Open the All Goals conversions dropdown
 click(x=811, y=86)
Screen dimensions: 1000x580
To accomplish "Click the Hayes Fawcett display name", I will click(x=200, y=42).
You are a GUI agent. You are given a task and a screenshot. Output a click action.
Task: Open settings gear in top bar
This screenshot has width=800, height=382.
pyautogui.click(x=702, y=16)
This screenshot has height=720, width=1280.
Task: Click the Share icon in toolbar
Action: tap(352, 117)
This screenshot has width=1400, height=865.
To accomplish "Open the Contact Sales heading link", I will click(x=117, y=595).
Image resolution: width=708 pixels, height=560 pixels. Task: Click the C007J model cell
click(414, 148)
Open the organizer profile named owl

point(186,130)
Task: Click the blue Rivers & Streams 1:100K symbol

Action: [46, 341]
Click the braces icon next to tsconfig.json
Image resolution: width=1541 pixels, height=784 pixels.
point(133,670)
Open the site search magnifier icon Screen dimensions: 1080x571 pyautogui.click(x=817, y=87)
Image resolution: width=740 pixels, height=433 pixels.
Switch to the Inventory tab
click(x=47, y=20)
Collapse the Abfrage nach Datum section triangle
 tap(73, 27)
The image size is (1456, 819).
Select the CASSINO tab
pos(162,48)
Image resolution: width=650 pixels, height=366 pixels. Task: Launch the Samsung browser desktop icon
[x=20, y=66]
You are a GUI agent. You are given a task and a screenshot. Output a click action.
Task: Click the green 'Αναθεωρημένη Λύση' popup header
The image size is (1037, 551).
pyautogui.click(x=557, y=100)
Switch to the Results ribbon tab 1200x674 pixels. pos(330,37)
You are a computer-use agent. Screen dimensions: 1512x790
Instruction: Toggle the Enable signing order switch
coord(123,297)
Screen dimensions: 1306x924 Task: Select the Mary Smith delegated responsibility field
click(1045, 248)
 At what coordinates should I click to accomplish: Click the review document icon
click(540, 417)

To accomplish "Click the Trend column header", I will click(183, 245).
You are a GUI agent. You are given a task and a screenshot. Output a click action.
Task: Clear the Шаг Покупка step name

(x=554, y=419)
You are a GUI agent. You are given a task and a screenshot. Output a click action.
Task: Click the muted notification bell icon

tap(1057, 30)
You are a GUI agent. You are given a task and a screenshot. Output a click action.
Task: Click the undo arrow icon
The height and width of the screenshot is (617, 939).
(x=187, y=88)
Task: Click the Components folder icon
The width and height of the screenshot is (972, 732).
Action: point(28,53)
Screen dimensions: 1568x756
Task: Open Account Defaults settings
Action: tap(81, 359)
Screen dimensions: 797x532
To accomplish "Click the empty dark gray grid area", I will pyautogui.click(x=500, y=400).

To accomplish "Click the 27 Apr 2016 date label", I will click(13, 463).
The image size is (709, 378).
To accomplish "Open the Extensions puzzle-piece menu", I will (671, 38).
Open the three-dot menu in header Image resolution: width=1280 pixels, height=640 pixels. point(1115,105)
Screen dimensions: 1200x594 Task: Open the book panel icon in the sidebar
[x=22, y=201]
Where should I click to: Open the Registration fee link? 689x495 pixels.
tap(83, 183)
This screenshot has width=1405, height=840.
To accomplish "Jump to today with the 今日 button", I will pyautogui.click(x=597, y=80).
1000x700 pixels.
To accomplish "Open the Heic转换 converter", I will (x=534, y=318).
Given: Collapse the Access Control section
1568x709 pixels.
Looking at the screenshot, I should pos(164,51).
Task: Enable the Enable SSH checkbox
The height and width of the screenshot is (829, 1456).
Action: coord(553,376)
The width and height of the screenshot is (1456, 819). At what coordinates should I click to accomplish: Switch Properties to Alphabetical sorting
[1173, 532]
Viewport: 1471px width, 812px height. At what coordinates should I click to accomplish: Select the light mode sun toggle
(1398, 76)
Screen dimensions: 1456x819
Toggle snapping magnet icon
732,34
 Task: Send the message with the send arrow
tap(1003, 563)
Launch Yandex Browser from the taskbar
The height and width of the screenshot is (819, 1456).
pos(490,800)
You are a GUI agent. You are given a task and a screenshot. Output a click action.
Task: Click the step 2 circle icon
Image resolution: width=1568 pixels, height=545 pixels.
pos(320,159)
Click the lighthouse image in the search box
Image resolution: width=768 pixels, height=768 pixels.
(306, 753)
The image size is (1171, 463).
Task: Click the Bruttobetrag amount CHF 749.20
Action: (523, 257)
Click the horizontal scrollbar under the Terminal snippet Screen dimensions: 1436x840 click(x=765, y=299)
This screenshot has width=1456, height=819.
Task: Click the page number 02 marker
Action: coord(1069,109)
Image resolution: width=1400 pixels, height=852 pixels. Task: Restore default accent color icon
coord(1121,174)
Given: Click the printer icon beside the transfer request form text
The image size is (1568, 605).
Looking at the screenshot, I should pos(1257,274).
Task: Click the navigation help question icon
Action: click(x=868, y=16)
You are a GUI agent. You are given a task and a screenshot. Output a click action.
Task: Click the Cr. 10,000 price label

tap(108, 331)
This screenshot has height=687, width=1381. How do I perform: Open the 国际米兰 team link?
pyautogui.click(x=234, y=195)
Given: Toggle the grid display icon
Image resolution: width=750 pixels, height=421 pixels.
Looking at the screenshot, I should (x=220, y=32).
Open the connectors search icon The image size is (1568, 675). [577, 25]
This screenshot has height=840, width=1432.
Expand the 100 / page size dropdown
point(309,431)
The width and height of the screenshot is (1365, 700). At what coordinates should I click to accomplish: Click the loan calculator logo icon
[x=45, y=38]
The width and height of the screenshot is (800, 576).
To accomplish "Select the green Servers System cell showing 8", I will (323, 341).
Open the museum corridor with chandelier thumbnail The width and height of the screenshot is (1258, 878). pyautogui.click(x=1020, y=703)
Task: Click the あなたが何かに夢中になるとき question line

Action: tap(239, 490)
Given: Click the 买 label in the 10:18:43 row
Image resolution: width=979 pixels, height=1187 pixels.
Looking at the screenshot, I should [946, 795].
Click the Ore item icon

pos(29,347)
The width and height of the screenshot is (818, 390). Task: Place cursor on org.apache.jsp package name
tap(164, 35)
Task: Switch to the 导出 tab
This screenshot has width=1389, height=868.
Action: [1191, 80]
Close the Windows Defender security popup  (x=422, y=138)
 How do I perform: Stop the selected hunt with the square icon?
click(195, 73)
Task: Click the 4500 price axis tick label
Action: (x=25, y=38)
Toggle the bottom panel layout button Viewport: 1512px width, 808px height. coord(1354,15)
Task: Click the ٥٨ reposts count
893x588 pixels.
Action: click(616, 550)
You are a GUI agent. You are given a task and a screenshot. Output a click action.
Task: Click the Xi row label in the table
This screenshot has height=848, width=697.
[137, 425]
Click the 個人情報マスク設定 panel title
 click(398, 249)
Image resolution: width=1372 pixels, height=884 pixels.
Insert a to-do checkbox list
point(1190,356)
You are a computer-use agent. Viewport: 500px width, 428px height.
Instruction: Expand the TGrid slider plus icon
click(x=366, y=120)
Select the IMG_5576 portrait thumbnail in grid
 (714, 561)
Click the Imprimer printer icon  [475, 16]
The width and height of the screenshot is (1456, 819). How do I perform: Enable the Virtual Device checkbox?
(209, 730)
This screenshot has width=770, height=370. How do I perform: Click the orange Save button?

==*==

* Task directions
Please reproduce all of the entries above word for word, keeping every line in its original order.

* Exercise result
Open the All Goals conversions dropdown
 click(x=811, y=86)
Screen dimensions: 1000x580
To accomplish "Click the Hayes Fawcett display name", I will click(x=200, y=42).
You are a GUI agent. You are given a task and a screenshot. Output a click action.
Task: Open settings gear in top bar
This screenshot has width=800, height=382.
pyautogui.click(x=702, y=16)
This screenshot has height=720, width=1280.
Task: Click the Share icon in toolbar
Action: tap(352, 117)
This screenshot has width=1400, height=865.
To accomplish "Open the Contact Sales heading link", I will click(x=117, y=595).
Image resolution: width=708 pixels, height=560 pixels. Task: Click the C007J model cell
click(414, 148)
Open the organizer profile named owl

point(186,130)
Task: Click the blue Rivers & Streams 1:100K symbol

Action: [46, 341]
Click the braces icon next to tsconfig.json
Image resolution: width=1541 pixels, height=784 pixels.
point(133,670)
Open the site search magnifier icon Screen dimensions: 1080x571 pyautogui.click(x=817, y=87)
Image resolution: width=740 pixels, height=433 pixels.
Switch to the Inventory tab
click(x=47, y=20)
Collapse the Abfrage nach Datum section triangle
 tap(73, 27)
The image size is (1456, 819).
Select the CASSINO tab
pos(162,48)
Image resolution: width=650 pixels, height=366 pixels. Task: Launch the Samsung browser desktop icon
[x=20, y=66]
You are a GUI agent. You are given a task and a screenshot. Output a click action.
Task: Click the green 'Αναθεωρημένη Λύση' popup header
The image size is (1037, 551).
pyautogui.click(x=557, y=100)
Switch to the Results ribbon tab 1200x674 pixels. pos(330,37)
You are a computer-use agent. Screen dimensions: 1512x790
Instruction: Toggle the Enable signing order switch
coord(123,297)
Screen dimensions: 1306x924 Task: Select the Mary Smith delegated responsibility field
click(1045, 248)
 At what coordinates should I click to accomplish: Click the review document icon
click(540, 417)

To accomplish "Click the Trend column header", I will click(183, 245).
You are a GUI agent. You are given a task and a screenshot. Output a click action.
Task: Clear the Шаг Покупка step name

(x=554, y=419)
You are a GUI agent. You are given a task and a screenshot. Output a click action.
Task: Click the muted notification bell icon

tap(1057, 30)
You are a GUI agent. You are given a task and a screenshot. Output a click action.
Task: Click the undo arrow icon
The height and width of the screenshot is (617, 939).
(x=187, y=88)
Task: Click the Components folder icon
The width and height of the screenshot is (972, 732).
Action: point(28,53)
Screen dimensions: 1568x756
Task: Open Account Defaults settings
Action: tap(81, 359)
Screen dimensions: 797x532
To accomplish "Click the empty dark gray grid area", I will pyautogui.click(x=500, y=400).

To accomplish "Click the 27 Apr 2016 date label", I will click(13, 463).
The image size is (709, 378).
To accomplish "Open the Extensions puzzle-piece menu", I will (671, 38).
Open the three-dot menu in header Image resolution: width=1280 pixels, height=640 pixels. point(1115,105)
Screen dimensions: 1200x594 Task: Open the book panel icon in the sidebar
[x=22, y=201]
Where should I click to: Open the Registration fee link? 689x495 pixels.
tap(83, 183)
This screenshot has width=1405, height=840.
To accomplish "Jump to today with the 今日 button", I will pyautogui.click(x=597, y=80).
1000x700 pixels.
To accomplish "Open the Heic转换 converter", I will (x=534, y=318).
Given: Collapse the Access Control section
1568x709 pixels.
Looking at the screenshot, I should pos(164,51).
Task: Enable the Enable SSH checkbox
The height and width of the screenshot is (829, 1456).
Action: coord(553,376)
The width and height of the screenshot is (1456, 819). At what coordinates should I click to accomplish: Switch Properties to Alphabetical sorting
[1173, 532]
Viewport: 1471px width, 812px height. At what coordinates should I click to accomplish: Select the light mode sun toggle
(1398, 76)
Screen dimensions: 1456x819
Toggle snapping magnet icon
732,34
 Task: Send the message with the send arrow
tap(1003, 563)
Launch Yandex Browser from the taskbar
The height and width of the screenshot is (819, 1456).
pos(490,800)
You are a GUI agent. You are given a task and a screenshot. Output a click action.
Task: Click the step 2 circle icon
Image resolution: width=1568 pixels, height=545 pixels.
pos(320,159)
Click the lighthouse image in the search box
Image resolution: width=768 pixels, height=768 pixels.
(306, 753)
The image size is (1171, 463).
Task: Click the Bruttobetrag amount CHF 749.20
Action: (523, 257)
Click the horizontal scrollbar under the Terminal snippet Screen dimensions: 1436x840 click(x=765, y=299)
This screenshot has width=1456, height=819.
Task: Click the page number 02 marker
Action: coord(1069,109)
Image resolution: width=1400 pixels, height=852 pixels. Task: Restore default accent color icon
coord(1121,174)
Given: Click the printer icon beside the transfer request form text
The image size is (1568, 605).
Looking at the screenshot, I should pos(1257,274).
Task: Click the navigation help question icon
Action: click(x=868, y=16)
You are a GUI agent. You are given a task and a screenshot. Output a click action.
Task: Click the Cr. 10,000 price label

tap(108, 331)
This screenshot has height=687, width=1381. How do I perform: Open the 国际米兰 team link?
pyautogui.click(x=234, y=195)
Given: Toggle the grid display icon
Image resolution: width=750 pixels, height=421 pixels.
Looking at the screenshot, I should (x=220, y=32).
Open the connectors search icon The image size is (1568, 675). [577, 25]
This screenshot has height=840, width=1432.
Expand the 100 / page size dropdown
point(309,431)
The width and height of the screenshot is (1365, 700). At what coordinates should I click to accomplish: Click the loan calculator logo icon
[x=45, y=38]
The width and height of the screenshot is (800, 576).
To accomplish "Select the green Servers System cell showing 8", I will (323, 341).
Open the museum corridor with chandelier thumbnail The width and height of the screenshot is (1258, 878). pyautogui.click(x=1020, y=703)
Task: Click the あなたが何かに夢中になるとき question line

Action: tap(239, 490)
Given: Click the 买 label in the 10:18:43 row
Image resolution: width=979 pixels, height=1187 pixels.
Looking at the screenshot, I should [946, 795].
Click the Ore item icon

pos(29,347)
The width and height of the screenshot is (818, 390). Task: Place cursor on org.apache.jsp package name
tap(164, 35)
Task: Switch to the 导出 tab
This screenshot has width=1389, height=868.
Action: [1191, 80]
Close the Windows Defender security popup  (x=422, y=138)
 How do I perform: Stop the selected hunt with the square icon?
click(195, 73)
Task: Click the 4500 price axis tick label
Action: (x=25, y=38)
Toggle the bottom panel layout button Viewport: 1512px width, 808px height. coord(1354,15)
Task: Click the ٥٨ reposts count
893x588 pixels.
Action: click(616, 550)
You are a GUI agent. You are given a task and a screenshot. Output a click action.
Task: Click the Xi row label in the table
This screenshot has height=848, width=697.
[137, 425]
Click the 個人情報マスク設定 panel title
 click(398, 249)
Image resolution: width=1372 pixels, height=884 pixels.
Insert a to-do checkbox list
point(1190,356)
You are a computer-use agent. Viewport: 500px width, 428px height.
Instruction: Expand the TGrid slider plus icon
click(x=366, y=120)
Select the IMG_5576 portrait thumbnail in grid
 (714, 561)
Click the Imprimer printer icon  [475, 16]
The width and height of the screenshot is (1456, 819). How do I perform: Enable the Virtual Device checkbox?
(209, 730)
This screenshot has width=770, height=370. How do I perform: Click the orange Save button?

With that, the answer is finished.